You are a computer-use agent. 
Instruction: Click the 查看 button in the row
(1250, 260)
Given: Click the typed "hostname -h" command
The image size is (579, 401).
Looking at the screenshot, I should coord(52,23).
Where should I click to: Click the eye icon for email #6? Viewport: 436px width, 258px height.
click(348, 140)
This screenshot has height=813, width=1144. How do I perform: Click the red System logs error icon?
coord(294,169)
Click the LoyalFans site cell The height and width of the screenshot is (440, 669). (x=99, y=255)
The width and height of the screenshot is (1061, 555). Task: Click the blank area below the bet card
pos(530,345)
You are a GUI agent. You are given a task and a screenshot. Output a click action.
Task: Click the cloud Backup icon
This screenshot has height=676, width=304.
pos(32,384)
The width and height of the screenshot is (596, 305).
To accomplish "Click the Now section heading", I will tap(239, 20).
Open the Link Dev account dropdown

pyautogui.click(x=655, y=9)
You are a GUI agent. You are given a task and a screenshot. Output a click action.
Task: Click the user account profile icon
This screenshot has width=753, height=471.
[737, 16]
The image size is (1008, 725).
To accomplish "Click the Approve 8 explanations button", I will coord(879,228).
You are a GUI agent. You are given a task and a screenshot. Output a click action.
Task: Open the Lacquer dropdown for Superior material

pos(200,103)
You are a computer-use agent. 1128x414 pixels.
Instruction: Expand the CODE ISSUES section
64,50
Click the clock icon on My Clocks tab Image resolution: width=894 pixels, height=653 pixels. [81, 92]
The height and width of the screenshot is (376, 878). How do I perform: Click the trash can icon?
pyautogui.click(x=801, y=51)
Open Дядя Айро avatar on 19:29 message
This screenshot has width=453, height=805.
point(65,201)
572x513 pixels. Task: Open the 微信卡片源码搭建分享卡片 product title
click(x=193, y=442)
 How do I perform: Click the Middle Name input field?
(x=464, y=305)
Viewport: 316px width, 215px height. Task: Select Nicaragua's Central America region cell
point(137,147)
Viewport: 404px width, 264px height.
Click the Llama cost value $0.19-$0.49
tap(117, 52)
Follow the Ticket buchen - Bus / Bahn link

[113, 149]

--------------------------------

## YOUR TASK
Print the listing in full, exactly as given.

## SOLUTION TO THE PROBLEM
You are a computer-use agent. 
Instruction: Click the 查看 button in the row
(1250, 260)
Given: Click the typed "hostname -h" command
The image size is (579, 401).
Looking at the screenshot, I should coord(52,23).
Where should I click to: Click the eye icon for email #6? Viewport: 436px width, 258px height.
click(348, 140)
This screenshot has height=813, width=1144. How do I perform: Click the red System logs error icon?
coord(294,169)
Click the LoyalFans site cell The height and width of the screenshot is (440, 669). (x=99, y=255)
The width and height of the screenshot is (1061, 555). Task: Click the blank area below the bet card
pos(530,345)
You are a GUI agent. You are given a task and a screenshot. Output a click action.
Task: Click the cloud Backup icon
This screenshot has height=676, width=304.
pos(32,384)
The width and height of the screenshot is (596, 305).
To accomplish "Click the Now section heading", I will tap(239, 20).
Open the Link Dev account dropdown

pyautogui.click(x=655, y=9)
You are a GUI agent. You are given a task and a screenshot. Output a click action.
Task: Click the user account profile icon
This screenshot has width=753, height=471.
[737, 16]
The image size is (1008, 725).
To accomplish "Click the Approve 8 explanations button", I will coord(879,228).
You are a GUI agent. You are given a task and a screenshot. Output a click action.
Task: Open the Lacquer dropdown for Superior material

pos(200,103)
You are a computer-use agent. 1128x414 pixels.
Instruction: Expand the CODE ISSUES section
64,50
Click the clock icon on My Clocks tab Image resolution: width=894 pixels, height=653 pixels. [81, 92]
The height and width of the screenshot is (376, 878). How do I perform: Click the trash can icon?
pyautogui.click(x=801, y=51)
Open Дядя Айро avatar on 19:29 message
This screenshot has width=453, height=805.
point(65,201)
572x513 pixels. Task: Open the 微信卡片源码搭建分享卡片 product title
click(x=193, y=442)
 How do I perform: Click the Middle Name input field?
(x=464, y=305)
Viewport: 316px width, 215px height. Task: Select Nicaragua's Central America region cell
point(137,147)
Viewport: 404px width, 264px height.
Click the Llama cost value $0.19-$0.49
tap(117, 52)
Follow the Ticket buchen - Bus / Bahn link

[113, 149]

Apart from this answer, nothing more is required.